EXERCISE BRIEF: Copy exactly the lines from the start of the data below through the one that carries "Click E*TRADE Bonds", and only those.

(Records from a dataset)
==========

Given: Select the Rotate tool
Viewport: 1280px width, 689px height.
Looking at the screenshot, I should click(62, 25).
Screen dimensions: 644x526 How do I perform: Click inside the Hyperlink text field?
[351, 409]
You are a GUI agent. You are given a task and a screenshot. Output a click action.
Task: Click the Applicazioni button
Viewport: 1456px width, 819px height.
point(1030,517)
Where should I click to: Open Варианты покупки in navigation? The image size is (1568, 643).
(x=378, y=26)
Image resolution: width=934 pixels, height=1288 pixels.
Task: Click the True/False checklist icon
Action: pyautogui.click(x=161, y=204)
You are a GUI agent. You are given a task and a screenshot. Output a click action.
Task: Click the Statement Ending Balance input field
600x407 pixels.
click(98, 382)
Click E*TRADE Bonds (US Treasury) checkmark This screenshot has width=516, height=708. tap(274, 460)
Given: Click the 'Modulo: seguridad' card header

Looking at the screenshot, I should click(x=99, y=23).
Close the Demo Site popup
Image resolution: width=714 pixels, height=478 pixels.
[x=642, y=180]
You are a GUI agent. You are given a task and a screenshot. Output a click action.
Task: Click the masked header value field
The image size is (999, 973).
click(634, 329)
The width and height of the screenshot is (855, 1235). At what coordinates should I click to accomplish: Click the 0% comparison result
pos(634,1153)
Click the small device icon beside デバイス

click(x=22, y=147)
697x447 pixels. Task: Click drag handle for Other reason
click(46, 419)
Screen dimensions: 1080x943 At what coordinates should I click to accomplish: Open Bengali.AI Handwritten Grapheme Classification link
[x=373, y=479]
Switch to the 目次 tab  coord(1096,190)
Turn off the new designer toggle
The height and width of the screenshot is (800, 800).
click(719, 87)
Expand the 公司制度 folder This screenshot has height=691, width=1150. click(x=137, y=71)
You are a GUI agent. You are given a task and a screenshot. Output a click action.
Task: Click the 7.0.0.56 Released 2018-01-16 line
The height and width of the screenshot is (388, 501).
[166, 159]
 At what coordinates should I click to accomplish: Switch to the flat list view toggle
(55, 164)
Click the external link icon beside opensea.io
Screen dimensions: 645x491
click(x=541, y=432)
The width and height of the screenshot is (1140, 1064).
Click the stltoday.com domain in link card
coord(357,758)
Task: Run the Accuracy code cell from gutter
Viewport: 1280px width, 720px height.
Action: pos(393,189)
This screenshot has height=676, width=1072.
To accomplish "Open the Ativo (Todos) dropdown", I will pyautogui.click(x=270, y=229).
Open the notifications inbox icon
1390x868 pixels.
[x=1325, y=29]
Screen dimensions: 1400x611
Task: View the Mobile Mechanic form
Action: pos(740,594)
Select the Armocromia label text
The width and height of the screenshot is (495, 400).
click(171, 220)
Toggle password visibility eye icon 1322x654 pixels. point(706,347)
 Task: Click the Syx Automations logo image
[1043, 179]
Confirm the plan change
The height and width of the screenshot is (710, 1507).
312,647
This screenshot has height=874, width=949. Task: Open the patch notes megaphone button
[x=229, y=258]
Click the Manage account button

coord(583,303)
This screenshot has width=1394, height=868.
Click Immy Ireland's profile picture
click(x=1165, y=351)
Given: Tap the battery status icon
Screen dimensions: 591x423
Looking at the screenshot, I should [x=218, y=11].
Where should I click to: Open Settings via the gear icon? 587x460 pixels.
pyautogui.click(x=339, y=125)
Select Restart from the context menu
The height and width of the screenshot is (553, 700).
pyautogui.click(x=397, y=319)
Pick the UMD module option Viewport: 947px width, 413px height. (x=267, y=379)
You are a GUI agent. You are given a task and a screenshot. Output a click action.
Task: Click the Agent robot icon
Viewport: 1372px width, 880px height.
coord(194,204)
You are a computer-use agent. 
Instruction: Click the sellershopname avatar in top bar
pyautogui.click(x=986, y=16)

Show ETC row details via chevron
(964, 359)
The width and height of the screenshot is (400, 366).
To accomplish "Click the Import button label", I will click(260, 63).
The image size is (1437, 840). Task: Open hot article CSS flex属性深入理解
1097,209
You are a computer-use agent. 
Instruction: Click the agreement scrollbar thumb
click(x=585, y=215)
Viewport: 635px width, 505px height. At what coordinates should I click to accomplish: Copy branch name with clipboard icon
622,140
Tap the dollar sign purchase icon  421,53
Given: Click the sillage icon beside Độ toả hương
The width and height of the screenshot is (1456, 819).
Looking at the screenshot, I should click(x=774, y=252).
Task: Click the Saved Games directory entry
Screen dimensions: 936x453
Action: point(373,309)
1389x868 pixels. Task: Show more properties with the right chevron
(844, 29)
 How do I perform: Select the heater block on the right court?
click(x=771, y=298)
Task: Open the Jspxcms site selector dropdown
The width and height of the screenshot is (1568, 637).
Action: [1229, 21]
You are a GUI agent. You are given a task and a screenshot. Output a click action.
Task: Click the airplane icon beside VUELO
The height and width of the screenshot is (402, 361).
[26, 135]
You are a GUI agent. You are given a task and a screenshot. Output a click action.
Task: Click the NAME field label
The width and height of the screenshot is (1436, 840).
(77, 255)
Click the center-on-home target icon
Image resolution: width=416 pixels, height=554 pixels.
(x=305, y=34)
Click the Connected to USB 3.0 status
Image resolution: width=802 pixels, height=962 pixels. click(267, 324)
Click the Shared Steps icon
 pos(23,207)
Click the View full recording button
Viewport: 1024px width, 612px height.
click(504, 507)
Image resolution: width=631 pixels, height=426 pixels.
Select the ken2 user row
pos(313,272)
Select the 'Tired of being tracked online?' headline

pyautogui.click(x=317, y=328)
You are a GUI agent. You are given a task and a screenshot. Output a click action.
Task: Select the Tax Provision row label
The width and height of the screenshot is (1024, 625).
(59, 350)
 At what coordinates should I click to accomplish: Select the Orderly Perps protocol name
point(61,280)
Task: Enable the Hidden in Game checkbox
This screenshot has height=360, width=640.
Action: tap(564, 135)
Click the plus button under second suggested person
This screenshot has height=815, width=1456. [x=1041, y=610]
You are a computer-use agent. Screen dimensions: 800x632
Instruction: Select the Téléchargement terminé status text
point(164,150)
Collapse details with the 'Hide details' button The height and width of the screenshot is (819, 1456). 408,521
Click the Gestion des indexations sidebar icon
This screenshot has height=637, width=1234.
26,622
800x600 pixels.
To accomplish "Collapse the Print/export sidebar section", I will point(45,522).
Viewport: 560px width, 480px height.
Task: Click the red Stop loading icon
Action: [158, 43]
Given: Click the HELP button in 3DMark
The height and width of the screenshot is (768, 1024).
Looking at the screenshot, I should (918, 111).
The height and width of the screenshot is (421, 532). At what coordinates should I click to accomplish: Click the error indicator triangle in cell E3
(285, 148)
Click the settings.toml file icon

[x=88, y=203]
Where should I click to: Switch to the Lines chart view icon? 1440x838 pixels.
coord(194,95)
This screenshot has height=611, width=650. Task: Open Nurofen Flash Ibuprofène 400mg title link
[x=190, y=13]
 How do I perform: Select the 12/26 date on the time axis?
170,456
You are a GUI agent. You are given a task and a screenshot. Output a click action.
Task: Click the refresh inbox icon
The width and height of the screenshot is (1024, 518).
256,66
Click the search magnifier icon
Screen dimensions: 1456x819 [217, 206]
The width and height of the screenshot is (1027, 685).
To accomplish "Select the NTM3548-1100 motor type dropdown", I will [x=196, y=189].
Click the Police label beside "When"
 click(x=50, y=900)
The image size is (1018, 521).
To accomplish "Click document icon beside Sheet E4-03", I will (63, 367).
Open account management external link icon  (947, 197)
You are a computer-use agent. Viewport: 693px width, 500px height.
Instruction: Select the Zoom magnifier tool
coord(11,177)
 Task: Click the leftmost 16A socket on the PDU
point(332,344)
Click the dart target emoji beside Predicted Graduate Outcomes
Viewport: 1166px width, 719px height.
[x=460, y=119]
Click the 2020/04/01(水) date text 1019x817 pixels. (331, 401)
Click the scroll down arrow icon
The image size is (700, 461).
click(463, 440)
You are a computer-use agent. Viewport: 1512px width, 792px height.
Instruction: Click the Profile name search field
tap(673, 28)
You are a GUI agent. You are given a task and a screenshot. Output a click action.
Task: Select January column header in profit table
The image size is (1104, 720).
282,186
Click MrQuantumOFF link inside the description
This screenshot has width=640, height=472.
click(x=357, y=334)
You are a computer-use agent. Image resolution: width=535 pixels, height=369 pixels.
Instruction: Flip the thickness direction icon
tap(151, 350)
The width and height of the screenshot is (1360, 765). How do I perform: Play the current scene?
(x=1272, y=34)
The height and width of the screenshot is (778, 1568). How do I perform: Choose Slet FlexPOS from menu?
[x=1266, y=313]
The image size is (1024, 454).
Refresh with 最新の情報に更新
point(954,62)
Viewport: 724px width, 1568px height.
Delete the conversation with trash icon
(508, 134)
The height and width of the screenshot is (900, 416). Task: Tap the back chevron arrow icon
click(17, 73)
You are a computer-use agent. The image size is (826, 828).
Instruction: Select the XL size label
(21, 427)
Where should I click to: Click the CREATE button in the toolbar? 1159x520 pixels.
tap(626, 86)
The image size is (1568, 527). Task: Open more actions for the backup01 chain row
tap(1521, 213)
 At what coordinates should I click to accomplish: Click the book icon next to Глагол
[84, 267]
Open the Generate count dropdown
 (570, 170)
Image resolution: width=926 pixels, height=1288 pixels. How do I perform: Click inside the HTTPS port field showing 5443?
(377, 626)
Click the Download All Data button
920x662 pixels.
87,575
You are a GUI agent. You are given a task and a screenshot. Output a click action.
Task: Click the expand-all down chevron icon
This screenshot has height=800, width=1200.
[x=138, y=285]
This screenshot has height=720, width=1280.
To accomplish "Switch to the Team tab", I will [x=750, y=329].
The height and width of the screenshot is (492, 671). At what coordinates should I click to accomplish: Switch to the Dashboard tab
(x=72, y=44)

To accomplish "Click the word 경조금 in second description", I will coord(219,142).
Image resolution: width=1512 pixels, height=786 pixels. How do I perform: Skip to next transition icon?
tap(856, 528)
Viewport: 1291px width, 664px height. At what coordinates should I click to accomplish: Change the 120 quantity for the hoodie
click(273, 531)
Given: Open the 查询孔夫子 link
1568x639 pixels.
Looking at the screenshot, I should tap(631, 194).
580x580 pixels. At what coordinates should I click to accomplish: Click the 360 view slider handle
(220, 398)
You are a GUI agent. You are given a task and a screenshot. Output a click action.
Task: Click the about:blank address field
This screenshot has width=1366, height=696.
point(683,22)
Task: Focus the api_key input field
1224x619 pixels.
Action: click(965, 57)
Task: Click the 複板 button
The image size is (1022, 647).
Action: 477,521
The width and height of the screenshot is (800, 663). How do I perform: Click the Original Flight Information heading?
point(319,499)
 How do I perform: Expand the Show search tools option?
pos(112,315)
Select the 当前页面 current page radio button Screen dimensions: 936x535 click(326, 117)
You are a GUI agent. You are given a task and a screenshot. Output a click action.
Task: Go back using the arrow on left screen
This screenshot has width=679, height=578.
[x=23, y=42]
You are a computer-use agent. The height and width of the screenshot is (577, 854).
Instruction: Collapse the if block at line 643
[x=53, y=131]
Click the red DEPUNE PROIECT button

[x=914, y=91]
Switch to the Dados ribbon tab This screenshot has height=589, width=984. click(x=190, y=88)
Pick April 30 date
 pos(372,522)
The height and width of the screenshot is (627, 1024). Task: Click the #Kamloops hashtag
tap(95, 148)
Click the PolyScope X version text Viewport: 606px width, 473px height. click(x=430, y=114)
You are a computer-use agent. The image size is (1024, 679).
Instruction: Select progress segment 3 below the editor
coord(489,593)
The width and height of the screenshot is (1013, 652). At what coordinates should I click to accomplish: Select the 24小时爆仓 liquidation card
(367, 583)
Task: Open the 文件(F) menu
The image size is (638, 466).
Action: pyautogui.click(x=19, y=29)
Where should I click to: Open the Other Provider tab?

==========

ANSWER TO THIS TASK:
Given: Select the Rotate tool
Viewport: 1280px width, 689px height.
Looking at the screenshot, I should click(62, 25).
Screen dimensions: 644x526 How do I perform: Click inside the Hyperlink text field?
[351, 409]
You are a GUI agent. You are given a task and a screenshot. Output a click action.
Task: Click the Applicazioni button
Viewport: 1456px width, 819px height.
point(1030,517)
Where should I click to: Open Варианты покупки in navigation? The image size is (1568, 643).
(x=378, y=26)
Image resolution: width=934 pixels, height=1288 pixels.
Task: Click the True/False checklist icon
Action: pyautogui.click(x=161, y=204)
You are a GUI agent. You are given a task and a screenshot. Output a click action.
Task: Click the Statement Ending Balance input field
600x407 pixels.
click(98, 382)
Click E*TRADE Bonds (US Treasury) checkmark This screenshot has width=516, height=708. tap(274, 460)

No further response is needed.